In this book, we demonstrate how ML fits into the overall process of designing, executing, and evaluating a trading strategy. To this end, we’ll assume that an ML-based strategy is driven by data sources that contain predictive signals for the target universe and strategy, which, after suitable preprocessing and feature engineering, permit an ML model to predict asset returns or other strategy inputs. The model predictions, in turn, translate into buy or sell orders based on human discretion or automated rules, which in turn may be manually encoded or learned by another ML algorithm in an end-to-end approach.
Alpha factors are designed to extract signals from data to predict returns for a given investment universe over the trading horizon. A typical factor takes on a single value for each asset when evaluated at a given point in time, but it may combine one or several input variables or time periods.
Just like SWIFT is the message protocol for back-office (for example, in trade-settlement) messaging, the FIX protocol is the de facto messaging standard for communication before and during trade executions between exchanges, banks, brokers, clearing firms, and other market participants.

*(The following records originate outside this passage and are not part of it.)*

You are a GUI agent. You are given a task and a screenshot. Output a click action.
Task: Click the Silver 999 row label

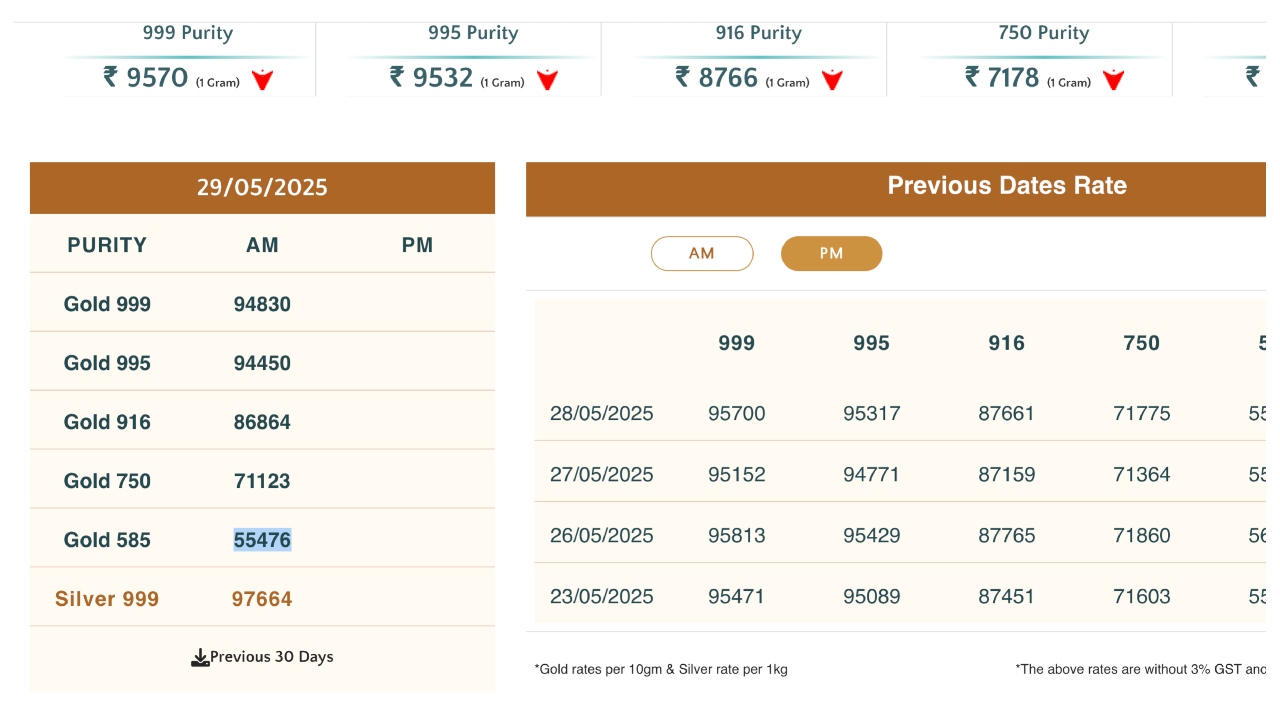(107, 599)
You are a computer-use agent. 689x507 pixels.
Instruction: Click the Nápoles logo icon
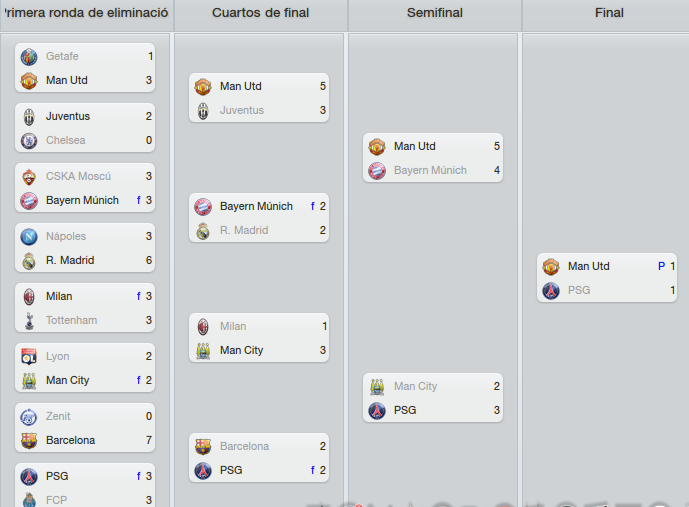[29, 237]
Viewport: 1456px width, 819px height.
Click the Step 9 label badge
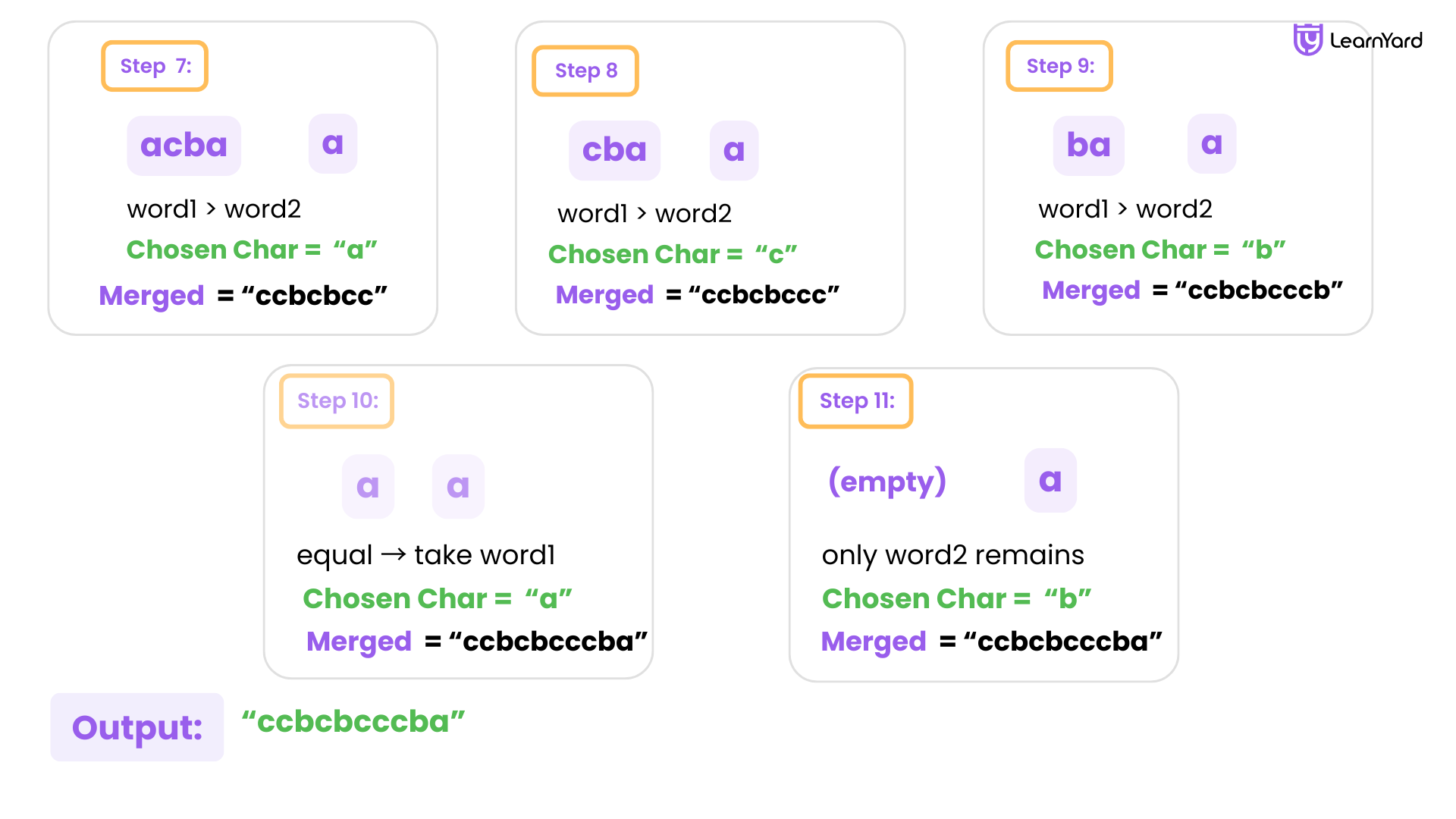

Exchanges provide access to FIX messages as a real-time data feed that is parsed by algorithmic traders to track market activity and, for example, identify the footprint of market participants and anticipate their next move.
The sequence of messages allows for the reconstruction of the order book. The scale of transactions across numerous exchanges creates a large amount (~10 TB) of unstructured data that is challenging to process and, hence, can be a source of competitive advantage.
While FIX has a dominant market share, exchanges also offer native protocols. Nasdaq offers a TotalView-ITCH direct data-feed protocol, which allows subscribers to track individual orders for equity instruments from placement to execution or cancellation.